The apologies and the release of detainees follow five days of massive protests, in which crowds of demonstrators swarmed the streets to contest the vote results and demand an end to the 26-year rule of authoritarian President Alexander Lukashenko. On Thursday, thousands of workers rallied outside industrial plants to denounce the police crackdown and push for a recount of Sunday’s vote.
Nearly 7,000 people have been detained and hundreds injured in the clampdown on demonstrators protesting the official results that said Lukashenko won 80% of the vote and his top opposition challenger only 10%. Police have broken up protests with stun grenades, tear gas, rubber bullets and severe beatings.
On Thursday, hundreds of women formed long “lines of solidarity” in several areas of the capital, Minsk. Many were dressed in white and carried flowers and portraits of detained loved ones.
The human chains grew throughout the day, filling Minsk’s main central squares and avenues and spreading to numerous other cities as motorists honked in support. In Minsk and several other cities, thousands of factory workers also rallied against the police violence, raising the prospect of strikes in a new challenge to the government. Protesters were shouting “Go away!” to demand Lukashenko’s resignation.
Amid growing public dismay, dozens of military and police veterans posted videos in which they dumped their uniforms and insignia in the trash. Several popular anchors at Belarus’ state TV stations have quit.
The demonstrations have spread even though the protest lacks leaders. The top opposition challenger in the vote, Sviatlana Tsikhanouskaya, suddenly emerged Tuesday in neighboring Lithuania and called on her supporters to stop protests in a video that her associates said was recorded under pressure from law enforcement officials before she left. The 37-year-old former teacher had joined the race to replace her husband, an opposition blogger, who has been jailed since May.
The massive protests against election results and police brutality have been an unprecedented challenge to Lukashenko, who has been in power since 1994 and earned the nickname of “Europe’s last dictator” for his relentless crackdown on dissent. The scope and ferocity of the police clampdown were remarkable even for Lukashenko’s iron-fisted rule, triggering widespread anger.
After dismissing protesters as mostly ex-convicts and unemployed, the authoritarian leader kept silent Thursday as the demonstrations spread quickly. Some reports said he was preparing an address to the nation.
A protester died Monday in Minsk when, according to the Interior Ministry, an explosive device he tried to throw at police blew up in his hand. Media reports challenged the ministry’s claim, alleging that he was killed by police. The place where he died quickly turned into a pilgrimage site, with hundreds of people, including European ambassadors, laying flowers there.

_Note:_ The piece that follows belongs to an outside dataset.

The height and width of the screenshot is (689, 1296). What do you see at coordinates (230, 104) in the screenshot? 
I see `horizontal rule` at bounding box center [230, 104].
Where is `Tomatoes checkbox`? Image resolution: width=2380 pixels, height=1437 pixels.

The authorities said that a detainee died in the southeastern city of Gomel, but the circumstances of his death weren’t immediately clear.
The brutal suppression of protests drew harsh criticism in the West.
European Union foreign ministers are set to meet Friday to discuss a response, and German Foreign Minister Heiko Maas said the 27-nation bloc would “increase the pressure” on Belarus.